Koyunbaba Bridge (Koyunbaba Köprüsü) is a stone arch bridge crossing the Kızılırmak River in Çorum Province, Turkey. It was built between 1484 and 1489 and is the longest stone arch bridge built in Anatolia during Ottoman rule.

==History==
Koyunbaba Bridge is located at the center of Osmancık district in Çorum Province, northern Turkey. It was built between 1484 and 1489 during the reign of Ottoman Sultan Bayezid II (r. 1481–1512). The 250 m-long and 7.50 m-wide bridge was constructed in ashlar. It spans the Kızılırmak River with 19 pointed arches, of which today only 15 arches are visible due to sedimentation on the river bank. It is the longest stone arch bridge built in Anatolia during the Ottoman Empire era. The bridge is named after the 15th-century local Turkish saint Koyunbaba.

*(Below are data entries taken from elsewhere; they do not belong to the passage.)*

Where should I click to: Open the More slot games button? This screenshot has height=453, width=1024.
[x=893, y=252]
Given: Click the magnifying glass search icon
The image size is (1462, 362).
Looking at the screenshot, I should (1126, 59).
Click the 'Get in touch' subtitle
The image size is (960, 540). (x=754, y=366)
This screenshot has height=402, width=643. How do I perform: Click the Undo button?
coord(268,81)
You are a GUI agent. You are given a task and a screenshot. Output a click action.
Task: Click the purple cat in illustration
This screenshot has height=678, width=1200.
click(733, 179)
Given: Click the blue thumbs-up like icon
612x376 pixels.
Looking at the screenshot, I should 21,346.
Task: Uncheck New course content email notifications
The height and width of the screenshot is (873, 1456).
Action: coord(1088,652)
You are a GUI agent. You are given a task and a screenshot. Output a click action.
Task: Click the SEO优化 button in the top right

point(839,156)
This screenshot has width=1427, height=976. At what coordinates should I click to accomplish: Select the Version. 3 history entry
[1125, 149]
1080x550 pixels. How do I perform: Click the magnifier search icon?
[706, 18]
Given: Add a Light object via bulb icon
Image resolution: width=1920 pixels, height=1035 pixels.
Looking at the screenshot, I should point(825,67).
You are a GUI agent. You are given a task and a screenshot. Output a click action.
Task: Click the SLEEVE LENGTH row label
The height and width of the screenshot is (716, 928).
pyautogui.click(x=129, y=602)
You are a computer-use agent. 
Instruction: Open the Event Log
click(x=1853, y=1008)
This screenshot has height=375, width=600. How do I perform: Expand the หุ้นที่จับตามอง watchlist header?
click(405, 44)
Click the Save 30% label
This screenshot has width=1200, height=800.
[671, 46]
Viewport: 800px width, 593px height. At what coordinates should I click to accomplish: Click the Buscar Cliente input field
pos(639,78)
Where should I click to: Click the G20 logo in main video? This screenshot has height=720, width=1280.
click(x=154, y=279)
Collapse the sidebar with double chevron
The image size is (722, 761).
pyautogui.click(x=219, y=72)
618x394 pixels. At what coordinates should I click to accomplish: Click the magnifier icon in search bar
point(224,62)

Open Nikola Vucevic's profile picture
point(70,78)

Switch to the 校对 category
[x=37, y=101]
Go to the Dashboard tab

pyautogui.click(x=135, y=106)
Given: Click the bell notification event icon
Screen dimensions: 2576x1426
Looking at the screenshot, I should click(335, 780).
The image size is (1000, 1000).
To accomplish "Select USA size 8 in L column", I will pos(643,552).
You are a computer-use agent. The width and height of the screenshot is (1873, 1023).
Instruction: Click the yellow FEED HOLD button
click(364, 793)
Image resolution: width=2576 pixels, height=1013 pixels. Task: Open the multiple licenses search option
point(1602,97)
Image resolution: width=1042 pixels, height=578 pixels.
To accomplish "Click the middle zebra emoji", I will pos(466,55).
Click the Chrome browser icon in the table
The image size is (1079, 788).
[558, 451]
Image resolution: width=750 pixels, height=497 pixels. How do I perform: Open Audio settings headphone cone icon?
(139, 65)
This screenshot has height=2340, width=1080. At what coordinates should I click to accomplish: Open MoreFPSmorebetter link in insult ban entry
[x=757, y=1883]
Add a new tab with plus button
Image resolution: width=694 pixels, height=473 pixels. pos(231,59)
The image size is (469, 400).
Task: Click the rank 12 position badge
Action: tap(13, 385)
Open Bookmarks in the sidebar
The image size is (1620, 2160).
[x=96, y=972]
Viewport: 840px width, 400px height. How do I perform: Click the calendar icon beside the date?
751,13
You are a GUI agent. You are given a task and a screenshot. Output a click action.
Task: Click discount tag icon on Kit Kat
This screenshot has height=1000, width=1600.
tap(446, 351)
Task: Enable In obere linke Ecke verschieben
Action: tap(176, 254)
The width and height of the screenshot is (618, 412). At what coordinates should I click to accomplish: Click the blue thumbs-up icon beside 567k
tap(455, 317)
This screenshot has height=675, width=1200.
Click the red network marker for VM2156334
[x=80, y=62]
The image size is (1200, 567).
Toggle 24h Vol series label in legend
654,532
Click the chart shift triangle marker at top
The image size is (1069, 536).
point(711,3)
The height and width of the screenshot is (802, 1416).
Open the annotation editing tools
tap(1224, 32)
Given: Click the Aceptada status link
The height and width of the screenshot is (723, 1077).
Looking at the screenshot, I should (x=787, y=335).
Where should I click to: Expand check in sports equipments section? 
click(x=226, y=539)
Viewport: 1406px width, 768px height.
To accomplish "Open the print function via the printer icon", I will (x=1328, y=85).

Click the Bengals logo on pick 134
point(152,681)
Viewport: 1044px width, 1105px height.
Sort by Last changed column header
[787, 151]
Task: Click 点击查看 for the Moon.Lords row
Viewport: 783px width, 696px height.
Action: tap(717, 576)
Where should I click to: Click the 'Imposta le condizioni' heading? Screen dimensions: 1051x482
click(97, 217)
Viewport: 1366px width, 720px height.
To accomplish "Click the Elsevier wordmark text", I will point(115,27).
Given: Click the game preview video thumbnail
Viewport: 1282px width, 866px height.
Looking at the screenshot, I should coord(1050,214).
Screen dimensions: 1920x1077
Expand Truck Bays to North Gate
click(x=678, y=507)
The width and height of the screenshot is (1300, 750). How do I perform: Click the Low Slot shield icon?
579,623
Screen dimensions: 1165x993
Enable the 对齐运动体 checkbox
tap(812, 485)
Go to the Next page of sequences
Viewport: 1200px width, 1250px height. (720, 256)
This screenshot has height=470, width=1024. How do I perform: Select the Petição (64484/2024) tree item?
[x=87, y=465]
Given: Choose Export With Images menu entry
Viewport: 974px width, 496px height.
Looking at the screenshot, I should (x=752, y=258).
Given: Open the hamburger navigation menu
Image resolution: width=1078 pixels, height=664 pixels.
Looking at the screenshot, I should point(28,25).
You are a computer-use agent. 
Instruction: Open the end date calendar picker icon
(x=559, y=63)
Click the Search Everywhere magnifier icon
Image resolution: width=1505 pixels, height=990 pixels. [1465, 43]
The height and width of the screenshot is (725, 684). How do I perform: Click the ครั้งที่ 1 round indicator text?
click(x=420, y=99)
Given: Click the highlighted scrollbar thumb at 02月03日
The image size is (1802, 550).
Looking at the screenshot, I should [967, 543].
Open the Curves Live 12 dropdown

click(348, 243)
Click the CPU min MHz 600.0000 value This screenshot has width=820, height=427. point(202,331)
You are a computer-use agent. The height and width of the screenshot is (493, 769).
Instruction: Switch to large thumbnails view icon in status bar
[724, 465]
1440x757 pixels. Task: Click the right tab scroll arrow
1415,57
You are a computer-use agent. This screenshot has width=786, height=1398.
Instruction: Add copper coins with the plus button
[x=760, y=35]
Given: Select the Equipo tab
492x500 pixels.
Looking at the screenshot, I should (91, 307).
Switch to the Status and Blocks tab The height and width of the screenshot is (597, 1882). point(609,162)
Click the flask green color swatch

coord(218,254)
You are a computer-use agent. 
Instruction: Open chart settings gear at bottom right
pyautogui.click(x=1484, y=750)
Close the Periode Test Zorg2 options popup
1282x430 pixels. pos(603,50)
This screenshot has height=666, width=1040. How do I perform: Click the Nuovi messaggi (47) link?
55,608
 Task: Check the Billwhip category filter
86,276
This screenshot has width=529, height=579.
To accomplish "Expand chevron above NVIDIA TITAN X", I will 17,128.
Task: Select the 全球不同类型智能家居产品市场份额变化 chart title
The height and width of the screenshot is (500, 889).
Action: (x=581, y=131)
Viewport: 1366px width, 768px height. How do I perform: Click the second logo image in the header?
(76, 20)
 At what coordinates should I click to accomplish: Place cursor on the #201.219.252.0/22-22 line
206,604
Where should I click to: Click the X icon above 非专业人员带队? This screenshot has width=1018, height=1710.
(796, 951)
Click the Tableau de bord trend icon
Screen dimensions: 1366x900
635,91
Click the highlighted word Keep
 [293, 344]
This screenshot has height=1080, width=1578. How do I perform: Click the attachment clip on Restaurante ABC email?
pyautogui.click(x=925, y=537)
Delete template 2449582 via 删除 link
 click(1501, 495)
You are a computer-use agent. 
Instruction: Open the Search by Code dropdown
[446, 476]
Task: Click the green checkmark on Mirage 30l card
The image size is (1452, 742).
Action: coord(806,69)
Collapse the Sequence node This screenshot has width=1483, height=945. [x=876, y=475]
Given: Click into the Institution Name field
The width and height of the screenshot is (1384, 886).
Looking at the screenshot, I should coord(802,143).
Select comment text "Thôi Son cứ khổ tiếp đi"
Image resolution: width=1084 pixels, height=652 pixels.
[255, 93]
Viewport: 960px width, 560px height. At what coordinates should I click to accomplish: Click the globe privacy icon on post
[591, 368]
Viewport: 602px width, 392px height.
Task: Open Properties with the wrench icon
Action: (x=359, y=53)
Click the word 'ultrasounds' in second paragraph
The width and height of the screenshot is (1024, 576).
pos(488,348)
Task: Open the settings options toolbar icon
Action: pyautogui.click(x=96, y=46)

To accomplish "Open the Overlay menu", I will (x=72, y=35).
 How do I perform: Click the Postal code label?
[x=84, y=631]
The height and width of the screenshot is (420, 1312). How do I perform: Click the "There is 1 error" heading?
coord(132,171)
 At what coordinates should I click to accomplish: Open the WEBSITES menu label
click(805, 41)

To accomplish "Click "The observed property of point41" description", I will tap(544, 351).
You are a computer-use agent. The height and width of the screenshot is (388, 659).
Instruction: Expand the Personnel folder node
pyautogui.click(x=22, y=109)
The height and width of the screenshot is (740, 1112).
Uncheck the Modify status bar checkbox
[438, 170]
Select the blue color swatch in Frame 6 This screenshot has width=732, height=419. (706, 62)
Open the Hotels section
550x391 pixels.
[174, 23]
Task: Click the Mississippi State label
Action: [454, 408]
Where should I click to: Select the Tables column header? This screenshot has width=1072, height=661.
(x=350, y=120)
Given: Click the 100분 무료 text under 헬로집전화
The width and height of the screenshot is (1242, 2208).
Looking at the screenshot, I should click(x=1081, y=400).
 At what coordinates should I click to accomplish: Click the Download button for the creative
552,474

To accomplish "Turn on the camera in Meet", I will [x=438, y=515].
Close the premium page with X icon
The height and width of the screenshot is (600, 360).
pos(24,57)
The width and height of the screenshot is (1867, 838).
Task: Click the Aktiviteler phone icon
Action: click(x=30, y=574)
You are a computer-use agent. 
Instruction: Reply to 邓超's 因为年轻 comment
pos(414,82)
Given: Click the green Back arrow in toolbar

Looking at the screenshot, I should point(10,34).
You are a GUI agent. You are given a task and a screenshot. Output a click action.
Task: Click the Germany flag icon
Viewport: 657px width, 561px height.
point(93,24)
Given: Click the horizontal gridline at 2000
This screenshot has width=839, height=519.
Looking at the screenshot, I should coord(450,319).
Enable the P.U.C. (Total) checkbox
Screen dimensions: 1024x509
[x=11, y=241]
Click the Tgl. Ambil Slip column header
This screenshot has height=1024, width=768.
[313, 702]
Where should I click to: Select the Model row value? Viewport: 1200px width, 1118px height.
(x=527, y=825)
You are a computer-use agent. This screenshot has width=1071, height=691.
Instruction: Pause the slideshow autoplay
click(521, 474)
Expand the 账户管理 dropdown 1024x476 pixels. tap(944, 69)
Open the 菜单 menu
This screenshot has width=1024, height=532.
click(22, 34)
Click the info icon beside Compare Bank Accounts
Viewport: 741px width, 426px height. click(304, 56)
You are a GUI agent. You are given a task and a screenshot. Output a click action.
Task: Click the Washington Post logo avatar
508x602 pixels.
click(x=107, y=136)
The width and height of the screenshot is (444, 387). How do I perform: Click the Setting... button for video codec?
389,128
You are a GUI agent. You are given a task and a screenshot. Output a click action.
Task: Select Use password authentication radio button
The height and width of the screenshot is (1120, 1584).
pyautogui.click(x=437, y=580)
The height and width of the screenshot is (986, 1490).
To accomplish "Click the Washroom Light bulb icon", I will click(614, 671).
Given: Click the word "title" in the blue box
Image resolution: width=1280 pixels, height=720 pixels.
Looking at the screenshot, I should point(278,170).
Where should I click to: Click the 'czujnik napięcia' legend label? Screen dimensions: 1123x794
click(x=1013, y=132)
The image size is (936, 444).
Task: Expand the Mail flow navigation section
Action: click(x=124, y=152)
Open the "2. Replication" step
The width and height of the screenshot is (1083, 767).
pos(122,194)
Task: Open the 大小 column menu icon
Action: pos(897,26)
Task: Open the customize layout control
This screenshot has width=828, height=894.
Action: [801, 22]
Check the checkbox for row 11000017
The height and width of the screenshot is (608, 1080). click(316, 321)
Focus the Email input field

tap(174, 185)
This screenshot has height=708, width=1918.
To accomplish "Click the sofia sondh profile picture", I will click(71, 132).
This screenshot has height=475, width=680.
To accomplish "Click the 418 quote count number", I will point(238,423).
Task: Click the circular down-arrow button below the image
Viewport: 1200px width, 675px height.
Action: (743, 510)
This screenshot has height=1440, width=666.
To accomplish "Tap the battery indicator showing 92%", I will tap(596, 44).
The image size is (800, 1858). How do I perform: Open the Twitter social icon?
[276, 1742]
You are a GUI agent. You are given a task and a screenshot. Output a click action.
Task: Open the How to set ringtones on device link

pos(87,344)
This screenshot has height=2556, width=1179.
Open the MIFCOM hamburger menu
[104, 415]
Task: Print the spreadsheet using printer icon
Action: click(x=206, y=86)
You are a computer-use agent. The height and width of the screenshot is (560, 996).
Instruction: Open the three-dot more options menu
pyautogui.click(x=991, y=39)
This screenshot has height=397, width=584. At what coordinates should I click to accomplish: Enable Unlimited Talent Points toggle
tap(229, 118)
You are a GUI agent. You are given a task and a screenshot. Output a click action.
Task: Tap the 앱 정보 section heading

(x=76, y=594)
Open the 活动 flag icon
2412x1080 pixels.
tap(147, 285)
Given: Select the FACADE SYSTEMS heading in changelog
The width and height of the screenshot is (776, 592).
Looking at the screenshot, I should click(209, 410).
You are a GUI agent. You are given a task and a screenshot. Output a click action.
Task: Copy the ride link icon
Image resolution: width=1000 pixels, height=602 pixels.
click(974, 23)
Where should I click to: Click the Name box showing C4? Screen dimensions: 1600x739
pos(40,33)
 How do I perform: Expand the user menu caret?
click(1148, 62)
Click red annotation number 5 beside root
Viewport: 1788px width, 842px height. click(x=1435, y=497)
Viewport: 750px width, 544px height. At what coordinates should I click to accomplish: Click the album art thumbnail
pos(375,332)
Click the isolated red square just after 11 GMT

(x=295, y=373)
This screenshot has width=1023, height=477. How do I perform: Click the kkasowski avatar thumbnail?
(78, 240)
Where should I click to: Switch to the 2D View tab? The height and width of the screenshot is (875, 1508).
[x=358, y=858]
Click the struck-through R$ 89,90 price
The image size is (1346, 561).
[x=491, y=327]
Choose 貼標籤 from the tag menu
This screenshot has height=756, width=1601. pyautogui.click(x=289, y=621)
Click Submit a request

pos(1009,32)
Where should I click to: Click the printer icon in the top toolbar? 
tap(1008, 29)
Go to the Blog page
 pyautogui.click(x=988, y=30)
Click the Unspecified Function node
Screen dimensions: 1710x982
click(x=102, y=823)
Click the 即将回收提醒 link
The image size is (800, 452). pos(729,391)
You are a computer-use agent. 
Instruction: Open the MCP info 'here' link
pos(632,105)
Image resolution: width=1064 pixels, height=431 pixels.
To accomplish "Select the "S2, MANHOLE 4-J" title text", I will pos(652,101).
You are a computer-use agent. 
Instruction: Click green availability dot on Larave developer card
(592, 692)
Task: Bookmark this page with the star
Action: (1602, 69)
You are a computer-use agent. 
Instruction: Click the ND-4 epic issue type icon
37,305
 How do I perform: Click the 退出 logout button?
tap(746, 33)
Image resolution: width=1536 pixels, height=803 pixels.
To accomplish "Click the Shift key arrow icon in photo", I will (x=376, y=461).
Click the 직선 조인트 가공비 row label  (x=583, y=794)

An inscription in Ottoman Turkish alphabet gives the beginning and completion dates of the construction in Hijri year as 889 and 894 without naming the architect.

==Restorations==
The bridge saw many restorations. In the 1960s, the original ashlar pavement was replaced with 32 cm-thick concrete and covered with asphalt. In the 1980s, the facades of the bridge were plastered with compounded mortar and slurry was used in the mortar joints. Over time, the mortar on the facades crumbled. The latest restoration work aiming to reinstate its original state began in July 2014, and continued until 2017. After removal of the mortar on the facades in the first instance, the bridge was closed to motor traffic and pedestrians for further restoration work in November 2015.